Sunday, November 19, 2006

To Iceland we no longer "goeth"

I echo Gristmill's sentiment:
Ah, I love it when the market works! Bottom line: you want tourist dollars, then stop killing whales.

This is a follow on post from our "Buy a Whale: the Coase theorem in action" article where a whale was estimated to be worth $180,000. The idea was to raise this money on EBAY and pay Icelandic fishermen NOT to kill one whale - Coase in action.

I suspect the cost to Iceland will be a lot greater than any money raised by hunting whales. The problem is of course that those in Iceland that suffer (hotel owners etc.) are not those that are killing the whales. Coase (or problems with Coase) again.

The Resumption Of Whaling Hurts Iceland Tourism (New York Times).
The Icelandic government is getting a quick lesson in ethical tourism as a result of its decision last month to resume commercial whaling, despite a 21-year international moratorium on the practice. The airline Icelandair and several of the country’s leading whale watching companies have reported cancellations in response to the Fisheries Ministry’s policy, which maintains that the whales are a sustainable resource. The new rules allow the taking of 30 minke whales and 9 fin whales, like one killed last month, right, by the end of August 2007.

“We have had people canceling their reservations as a political gesture,” said Clive Stacey, managing director of Discover the World, a British company that sends on average 7,000 tourists a year to Iceland, and that has now added a travelers forum to its Web site (www.discover-the-world.co.uk/whalingdebate). As one tourist writes, “We had told all our friends to go and visit Iceland to see the whales, as well as the wonderful scenery, but how can we do that now?”

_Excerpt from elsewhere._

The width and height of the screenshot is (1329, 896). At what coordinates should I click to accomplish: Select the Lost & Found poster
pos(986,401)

According to Asbjorn Bjorgvinsson, the chairman of the Icelandic Whale Watching Association, last year some 90,000 tourists went on whale watching trips — an industry begun in the early 1990’s following a Greenpeace-organized boycott that led to the government ban on whaling in 1989.

Mr. Bjorgvinsson and the managing director of Icelandair, Jon Karl Olafsson, who is also chairman of the Icelandic Tourism Association, are lobbying against the government’s decision, as are some 460 Icelandic companies worried about the effect on tourism.

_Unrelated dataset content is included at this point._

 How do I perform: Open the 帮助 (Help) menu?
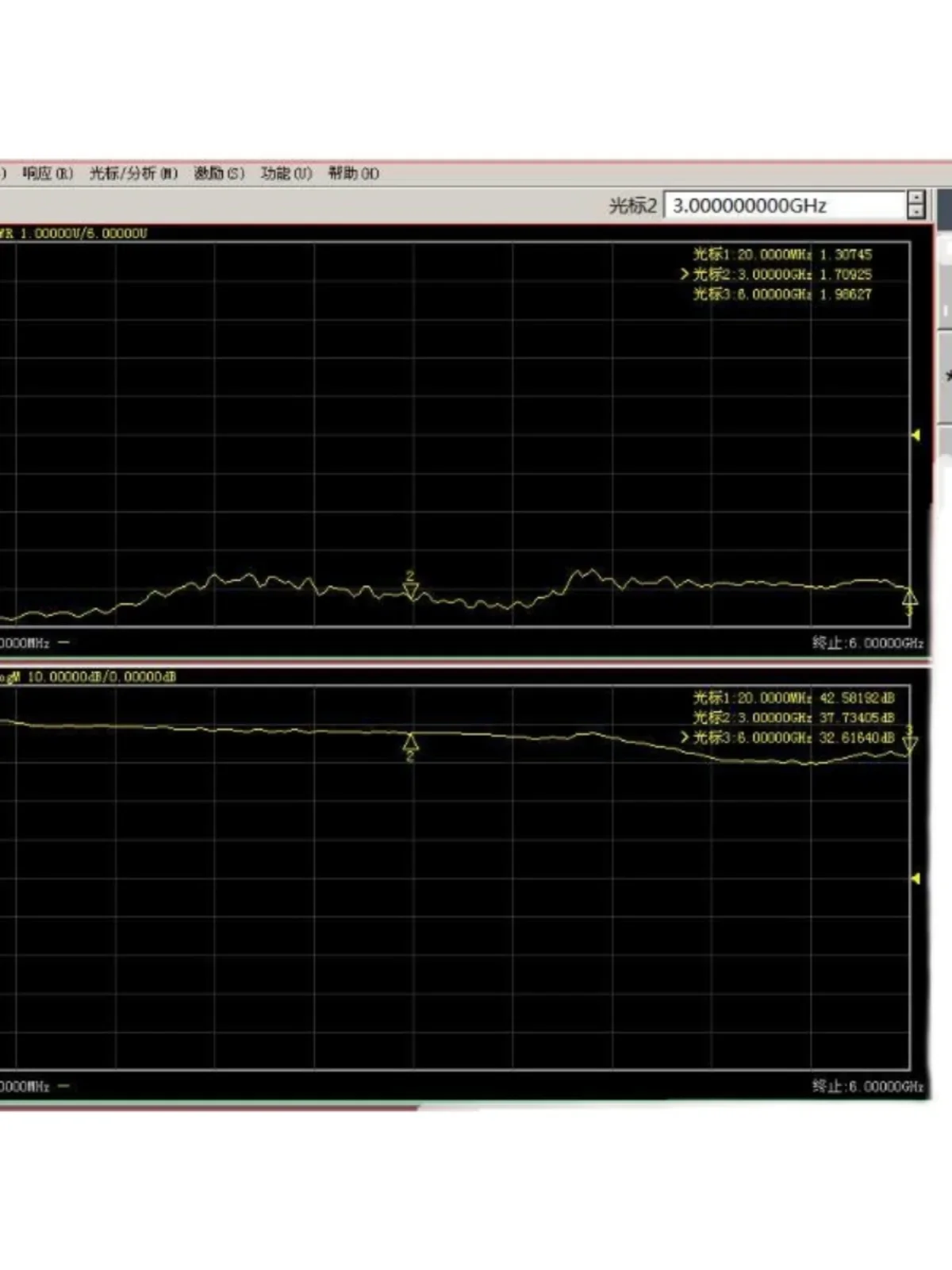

“Travelers need to know that boycotting Iceland will only hurt the whales,” Mr. Stacey said. “The only people fighting for them are those in the tourist industry, and we need their support.”

The International Fund for Animal Welfare is also gathering protest letters from around the world at www.ifaw.org.

I am not sure I buy the argument from Mr. Stacy that a boycott will only hurt the whales? Why? Will more whales be killed than are already being killed if tourism stops? Will the protests stop if the tourists stop? It could be argued that the tourist industry would protest a lot stonger if there were no tourists at all (at least before they all go bust).

Instead of using EBAY, one solution is for the Icelandic tourist industry to pay the whalers to stop hunting (with or without government support). Problem solved and Coase holds. The sufferers (hotel owners) pay the polluters (hunters).

2 comments:

Lars Smith said...

A similar solution has been used to buy salmon fishing rights on Iceland, see http://www.nasfonline.org

cactus said...

"The problem is of course that those in Iceland that suffer (hotel owners etc.) are not those that are killing the whales. Coase (or problems with Coase) again."

One other problem... those killing the whales, and those that suffer, are both heterogeneous groups. The amount it is worth to each whale killer to cease killing whales, and the amount it is worth to each hotel worker to cease killing whales, is different.